“Fast fashion”: in italiano significa “moda veloce” e questo è letteralmente ciò che rappresenta. Nell’ultimo decennio, infatti, la moda è diventata sempre più rapida, con collezioni che si rinnovano in poche settimane e prezzi bassi, che di conseguenza ci portano ad acquistare in modo esagerato, anche ciò di cui non abbiamo bisogno, solo per stare al passo con le tendenze. Ma cosa c’è dietro a questa moda ultraveloce?
Il “Fast fashion” porta notevoli problemi per l’ambiente, essendo responsabile di circa il 10% delle emissioni globali; in più è problematico per la società, a causa delle condizioni lavorative dei dipendenti, e per l’economia, a seguito dello sfruttamento delle materie prime, soprattutto dell’acqua. L’industria della moda infatti è una delle più inquinanti al mondo: secondo Greenpeace, ogni anno soltanto nell’Unione Europea vengono gettate via 5 milioni di tonnellate di vestiti e calzature (circa 12 chili per persona) e l’80% di questi finisce in inceneritori, discariche o nel sud del mondo. Inoltre, vengono consumati circa 79 miliardi di metri cubi d’acqua per la produzione di questi capi.
Il “Fast fashion”, come accennato prima, pesa anche sulle spalle di milioni di lavoratori che vengono sfruttati, in diversi paesi in via di sviluppo; le sedi principali sono Bangladesh, India, Vietnam, e Cambogia. Qui gli operai, spesso minorenni, devono lavorare in condizioni precarie, senza tutele sindacali e con salari bassissimi. Un simbolo importante di questa situazione è l’incidente del Rana Plaza in Bangladesh, un
edificio fatiscente che ospitava diverse fabbriche tessili che il 24 aprile 2013 crollò, uccidendo 1.134 persone. Nonostante questo, molti dei marchi coinvolti hanno continuato ad affidarsi a quelle stesse filiere, spesso senza trasparenza.

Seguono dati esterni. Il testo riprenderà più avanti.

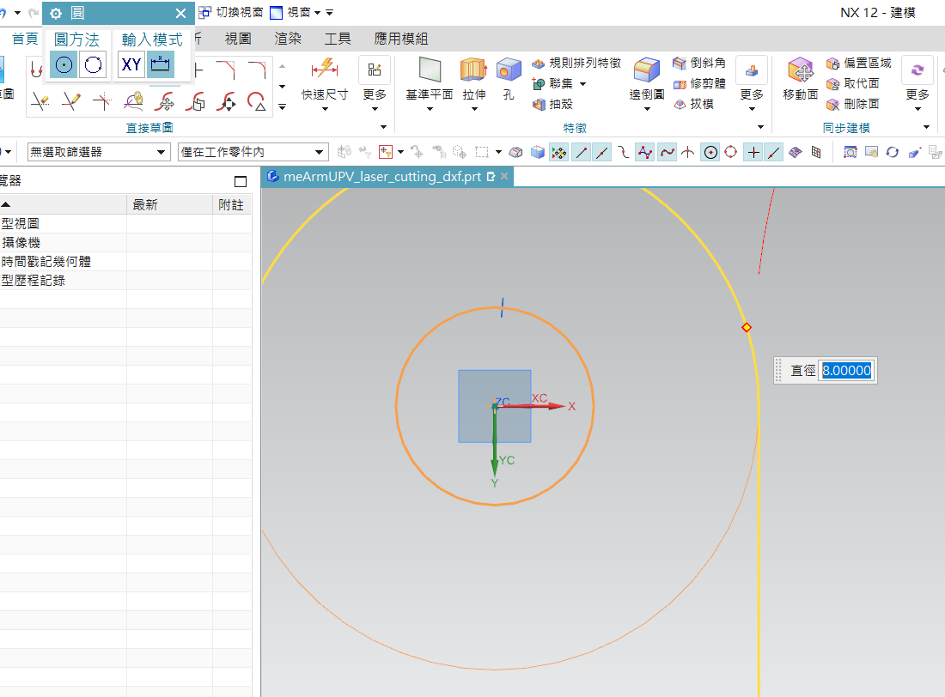Open the work part scope dropdown (僅在工作零件內)
945x697 pixels.
click(253, 152)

Oltre a questi effetti visibili il “Fast fashion” ha determinato lo sviluppo di una vera e propria cultura del consumismo, in cui non si da più valore a ciò che si ha e gli abiti sono beni effimeri: non vengono acquistati per necessità ma per un desiderio momentaneo, dovuto anche a pubblicità mirate e influencer, che grazie ai social riescono ad arrivare a un ampio pubblico. Questo porta ovviamente allo spreco di materiale, ma anche a una perdita di consapevolezza per il lavoro umano che c’è dietro ogni capo.

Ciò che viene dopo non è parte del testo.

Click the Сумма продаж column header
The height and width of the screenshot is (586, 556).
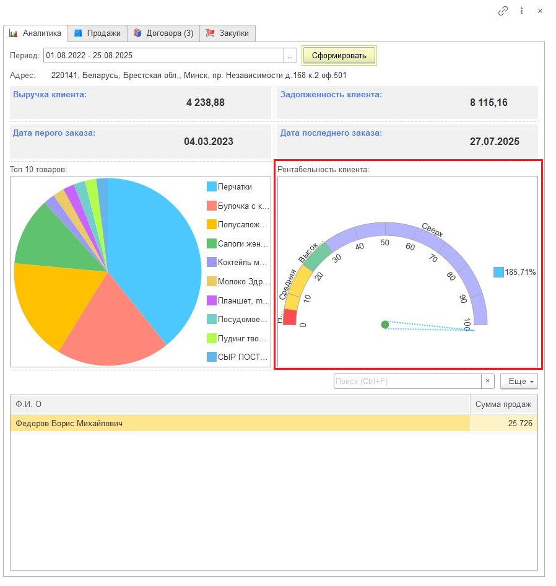click(x=503, y=405)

Ciò che ognuno di noi può fare per cercare di arginare questo fenomeno disastroso è acquistare abiti prodotti in modo sostenibile da brand trasparenti, in condizioni eque e che durino nel tempo, scegliendo qualità al posto di quantità e informandosi sull’origine dei capi. Per concludere possiamo dire che il “Fast fashion” ha reso la moda più accessibile, ma a un prezzo che il pianeta e le persone non possono più permettersi di pagare. È tempo di rallentare, di ripensare il nostro rapporto con gli abiti e di scegliere una moda etica per tutti.